Crickets – In part three of ESPN Insider’s David Thorpe’s series on how to beat the Heat, Thorpe explains how teams will need unconventional schemes and/or future stars to topple LeBron. McHale gets a mention under the schemes section along with coaches of other teams with a shot at contention. But as for future stars? Not a single Rocket gets mentioned. No love for The Hair. No love for Patrick Beverley. No love for Lin. Nothing for D-Mo. Hopefully at least one of those guys can prove the scouts wrong (again).

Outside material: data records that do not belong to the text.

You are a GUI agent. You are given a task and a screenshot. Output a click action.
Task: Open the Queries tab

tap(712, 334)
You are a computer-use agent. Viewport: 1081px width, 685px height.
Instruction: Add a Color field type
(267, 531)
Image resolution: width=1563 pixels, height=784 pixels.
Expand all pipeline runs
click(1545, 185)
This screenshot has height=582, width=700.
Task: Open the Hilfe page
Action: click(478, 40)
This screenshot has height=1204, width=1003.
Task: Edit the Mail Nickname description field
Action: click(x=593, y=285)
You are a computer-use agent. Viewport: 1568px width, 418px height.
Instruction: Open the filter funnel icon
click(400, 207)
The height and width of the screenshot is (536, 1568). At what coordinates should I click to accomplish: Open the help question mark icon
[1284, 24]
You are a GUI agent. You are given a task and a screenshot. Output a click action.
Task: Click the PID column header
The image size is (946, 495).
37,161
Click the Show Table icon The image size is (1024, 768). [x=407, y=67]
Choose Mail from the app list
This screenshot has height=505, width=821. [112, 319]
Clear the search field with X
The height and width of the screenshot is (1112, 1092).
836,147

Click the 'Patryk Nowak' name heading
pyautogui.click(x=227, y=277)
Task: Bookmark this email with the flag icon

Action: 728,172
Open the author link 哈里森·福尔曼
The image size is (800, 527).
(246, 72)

Rolling in the Depth – As I alluded to above, traditional depth charts don’t seem like an adequate way to project this year’s team (or many teams for that matter). Since McHale operates on about an 8-man rotation, presenting each position as starter/backup/reserve doesn’t have much predictive value. For instance, consider how McHale will likely fill the SG spot:
- James Harden – starter
- Lin slides to the 2 as the team either goes small or Harden takes a breather
- Garcia fills the spot in a big lineup
- Brewer fills the spot in a special defensive lineup
It entirely possible that options 3 and 4 never even get used except in the case of injury or for seconds at a time at the end of quarters, in which case, the title of “backup SG” is irrelevant.
The picture gets even more muddled when you consider that Houston is likely to play some big wing players as “stretch-fours.” While Parsons is clearly a starter, I doubt it’s even safe to say he is the starting SF. He could be the starting stretch 4 with Garcia starting at the 3, or vice-versa. Parsons, Garcia, Casspi, Williams, Brewer and Covington could all conceivably slide between the 2, 3 and 4 spots depending on the situation, and Terrence Jones could play the 3 or 4. So while Motiejunas and Jones are ostensibly fighting for the starting PF spot, the competition may extend to all of those wing players as well, and those two guys could be left in the lurch. Truly, I don’t think anyone can predict what the rotation will look like until the coaches have settled on their style of play and evaluated who fills roles the best in training camp.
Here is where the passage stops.